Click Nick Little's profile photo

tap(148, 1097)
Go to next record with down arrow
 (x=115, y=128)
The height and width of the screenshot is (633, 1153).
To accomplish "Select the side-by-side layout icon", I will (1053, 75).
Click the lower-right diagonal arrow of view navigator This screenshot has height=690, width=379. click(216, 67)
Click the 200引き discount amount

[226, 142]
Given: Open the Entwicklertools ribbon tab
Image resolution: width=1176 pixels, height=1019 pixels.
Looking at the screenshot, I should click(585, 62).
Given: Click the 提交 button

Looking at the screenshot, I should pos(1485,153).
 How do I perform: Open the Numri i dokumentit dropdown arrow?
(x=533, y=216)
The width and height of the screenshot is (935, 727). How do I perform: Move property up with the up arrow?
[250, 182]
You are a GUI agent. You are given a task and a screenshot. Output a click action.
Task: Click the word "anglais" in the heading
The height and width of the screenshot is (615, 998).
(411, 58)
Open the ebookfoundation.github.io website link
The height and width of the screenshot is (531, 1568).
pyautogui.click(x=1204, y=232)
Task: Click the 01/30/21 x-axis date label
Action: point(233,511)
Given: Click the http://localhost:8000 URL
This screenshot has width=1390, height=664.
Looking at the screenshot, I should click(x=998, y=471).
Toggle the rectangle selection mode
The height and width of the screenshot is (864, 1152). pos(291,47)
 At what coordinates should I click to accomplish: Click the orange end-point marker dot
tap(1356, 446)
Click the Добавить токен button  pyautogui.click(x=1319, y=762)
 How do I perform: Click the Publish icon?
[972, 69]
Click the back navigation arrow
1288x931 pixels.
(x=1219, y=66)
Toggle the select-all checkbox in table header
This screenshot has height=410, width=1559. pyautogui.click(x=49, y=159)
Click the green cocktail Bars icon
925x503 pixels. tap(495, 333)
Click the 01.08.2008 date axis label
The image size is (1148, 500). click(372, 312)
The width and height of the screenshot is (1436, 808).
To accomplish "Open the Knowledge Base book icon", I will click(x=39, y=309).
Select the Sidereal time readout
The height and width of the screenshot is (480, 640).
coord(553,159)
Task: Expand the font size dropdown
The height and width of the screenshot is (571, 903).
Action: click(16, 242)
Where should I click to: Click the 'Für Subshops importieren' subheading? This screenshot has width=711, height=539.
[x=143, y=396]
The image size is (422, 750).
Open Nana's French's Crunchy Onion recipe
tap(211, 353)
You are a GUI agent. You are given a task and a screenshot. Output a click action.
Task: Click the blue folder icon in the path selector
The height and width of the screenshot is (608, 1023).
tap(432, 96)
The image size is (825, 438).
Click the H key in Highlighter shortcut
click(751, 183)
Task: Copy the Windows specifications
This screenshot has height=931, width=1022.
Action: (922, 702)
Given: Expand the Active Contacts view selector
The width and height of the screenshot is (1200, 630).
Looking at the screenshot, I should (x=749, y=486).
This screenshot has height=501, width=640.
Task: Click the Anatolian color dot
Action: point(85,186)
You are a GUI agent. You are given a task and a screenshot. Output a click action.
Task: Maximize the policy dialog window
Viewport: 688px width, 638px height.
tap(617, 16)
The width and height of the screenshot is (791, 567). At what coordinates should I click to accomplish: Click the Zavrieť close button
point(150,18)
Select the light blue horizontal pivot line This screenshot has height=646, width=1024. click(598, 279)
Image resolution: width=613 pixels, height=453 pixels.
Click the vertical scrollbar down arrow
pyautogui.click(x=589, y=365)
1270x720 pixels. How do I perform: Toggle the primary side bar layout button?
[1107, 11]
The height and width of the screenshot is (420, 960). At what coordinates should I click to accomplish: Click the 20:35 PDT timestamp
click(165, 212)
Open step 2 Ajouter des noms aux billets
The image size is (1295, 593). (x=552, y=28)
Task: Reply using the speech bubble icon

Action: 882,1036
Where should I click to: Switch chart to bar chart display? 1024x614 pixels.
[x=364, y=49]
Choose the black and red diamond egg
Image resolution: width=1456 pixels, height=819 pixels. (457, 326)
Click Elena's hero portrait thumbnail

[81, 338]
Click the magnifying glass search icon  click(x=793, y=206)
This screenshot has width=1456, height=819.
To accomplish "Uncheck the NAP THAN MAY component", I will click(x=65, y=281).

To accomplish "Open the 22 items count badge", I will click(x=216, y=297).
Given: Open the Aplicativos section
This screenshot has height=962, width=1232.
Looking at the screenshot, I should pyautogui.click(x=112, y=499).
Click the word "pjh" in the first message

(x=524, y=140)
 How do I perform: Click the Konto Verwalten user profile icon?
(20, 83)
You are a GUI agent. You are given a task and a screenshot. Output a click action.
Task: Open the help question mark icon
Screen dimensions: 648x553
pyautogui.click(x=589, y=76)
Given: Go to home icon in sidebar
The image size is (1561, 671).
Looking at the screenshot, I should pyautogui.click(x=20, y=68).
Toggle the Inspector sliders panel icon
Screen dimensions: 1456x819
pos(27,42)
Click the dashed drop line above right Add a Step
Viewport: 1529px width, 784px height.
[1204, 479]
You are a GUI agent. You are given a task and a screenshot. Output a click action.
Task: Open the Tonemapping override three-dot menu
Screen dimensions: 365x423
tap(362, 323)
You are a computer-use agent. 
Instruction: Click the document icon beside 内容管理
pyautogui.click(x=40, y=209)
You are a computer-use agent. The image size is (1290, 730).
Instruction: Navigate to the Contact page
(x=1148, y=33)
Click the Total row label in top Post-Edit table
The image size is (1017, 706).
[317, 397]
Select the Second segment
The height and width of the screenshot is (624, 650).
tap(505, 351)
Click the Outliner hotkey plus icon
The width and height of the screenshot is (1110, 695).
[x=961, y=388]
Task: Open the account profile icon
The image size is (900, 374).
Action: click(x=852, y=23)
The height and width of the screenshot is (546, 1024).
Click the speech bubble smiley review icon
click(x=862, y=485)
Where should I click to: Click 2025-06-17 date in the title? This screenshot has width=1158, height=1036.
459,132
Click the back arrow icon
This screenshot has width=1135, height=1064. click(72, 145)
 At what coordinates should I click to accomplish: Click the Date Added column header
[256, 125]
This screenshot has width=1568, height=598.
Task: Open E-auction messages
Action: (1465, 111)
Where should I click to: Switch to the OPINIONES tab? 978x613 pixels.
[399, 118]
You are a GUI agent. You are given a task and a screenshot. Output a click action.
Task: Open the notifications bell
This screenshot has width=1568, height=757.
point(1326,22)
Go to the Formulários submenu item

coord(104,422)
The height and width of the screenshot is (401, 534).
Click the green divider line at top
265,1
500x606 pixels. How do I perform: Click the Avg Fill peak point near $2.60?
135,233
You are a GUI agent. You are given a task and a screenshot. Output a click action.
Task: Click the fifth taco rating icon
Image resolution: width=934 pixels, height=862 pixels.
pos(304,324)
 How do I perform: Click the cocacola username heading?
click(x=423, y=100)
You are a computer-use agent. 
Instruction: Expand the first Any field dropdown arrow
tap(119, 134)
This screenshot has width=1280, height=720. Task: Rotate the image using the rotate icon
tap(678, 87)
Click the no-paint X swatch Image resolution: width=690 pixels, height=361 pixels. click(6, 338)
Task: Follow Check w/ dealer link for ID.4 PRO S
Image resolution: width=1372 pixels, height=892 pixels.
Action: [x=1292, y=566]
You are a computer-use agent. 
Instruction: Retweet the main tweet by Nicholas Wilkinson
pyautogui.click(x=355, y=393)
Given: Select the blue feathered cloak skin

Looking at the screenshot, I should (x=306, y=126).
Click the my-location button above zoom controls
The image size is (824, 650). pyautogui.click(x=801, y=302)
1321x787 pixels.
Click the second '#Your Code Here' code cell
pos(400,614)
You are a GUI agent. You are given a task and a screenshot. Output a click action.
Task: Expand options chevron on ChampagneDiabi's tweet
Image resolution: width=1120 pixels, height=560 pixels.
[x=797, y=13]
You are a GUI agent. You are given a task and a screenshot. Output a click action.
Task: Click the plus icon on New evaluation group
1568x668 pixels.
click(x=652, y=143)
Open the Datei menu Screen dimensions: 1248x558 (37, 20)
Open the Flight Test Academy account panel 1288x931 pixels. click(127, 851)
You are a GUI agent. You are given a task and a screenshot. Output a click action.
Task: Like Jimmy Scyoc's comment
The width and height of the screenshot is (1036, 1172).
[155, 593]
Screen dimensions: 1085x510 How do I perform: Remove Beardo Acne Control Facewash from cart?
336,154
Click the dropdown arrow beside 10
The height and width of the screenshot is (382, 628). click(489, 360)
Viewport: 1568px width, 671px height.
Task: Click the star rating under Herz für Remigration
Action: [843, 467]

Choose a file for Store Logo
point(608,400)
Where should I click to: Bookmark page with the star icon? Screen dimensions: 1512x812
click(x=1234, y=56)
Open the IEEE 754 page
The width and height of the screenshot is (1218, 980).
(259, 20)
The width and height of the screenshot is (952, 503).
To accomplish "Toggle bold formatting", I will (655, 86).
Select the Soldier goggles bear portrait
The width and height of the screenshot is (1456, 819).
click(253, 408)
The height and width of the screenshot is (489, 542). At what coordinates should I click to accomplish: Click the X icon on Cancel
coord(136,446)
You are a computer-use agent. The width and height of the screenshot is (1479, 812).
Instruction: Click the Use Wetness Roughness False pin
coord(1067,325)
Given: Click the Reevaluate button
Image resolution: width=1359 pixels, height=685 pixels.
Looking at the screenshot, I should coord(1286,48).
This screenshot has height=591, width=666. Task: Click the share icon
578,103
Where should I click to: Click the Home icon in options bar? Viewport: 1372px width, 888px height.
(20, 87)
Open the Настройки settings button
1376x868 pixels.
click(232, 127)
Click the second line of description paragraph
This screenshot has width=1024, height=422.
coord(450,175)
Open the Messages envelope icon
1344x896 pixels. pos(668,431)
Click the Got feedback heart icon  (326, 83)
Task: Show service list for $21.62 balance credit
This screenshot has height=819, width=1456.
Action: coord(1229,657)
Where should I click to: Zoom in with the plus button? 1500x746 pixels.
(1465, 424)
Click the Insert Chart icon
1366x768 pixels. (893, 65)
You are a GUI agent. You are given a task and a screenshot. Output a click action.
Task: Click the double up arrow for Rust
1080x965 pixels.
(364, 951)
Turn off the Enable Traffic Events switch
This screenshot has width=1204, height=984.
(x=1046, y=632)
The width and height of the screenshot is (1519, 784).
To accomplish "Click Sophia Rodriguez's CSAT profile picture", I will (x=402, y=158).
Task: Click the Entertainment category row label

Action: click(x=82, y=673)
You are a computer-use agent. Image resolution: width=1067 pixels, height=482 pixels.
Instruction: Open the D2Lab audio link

* [Task]: Copy the data above word for word, from the first line up to and including the line that contains "will (1053, 75).".

* [Task answer]:
Click Nick Little's profile photo

tap(148, 1097)
Go to next record with down arrow
 (x=115, y=128)
The height and width of the screenshot is (633, 1153).
To accomplish "Select the side-by-side layout icon", I will (1053, 75).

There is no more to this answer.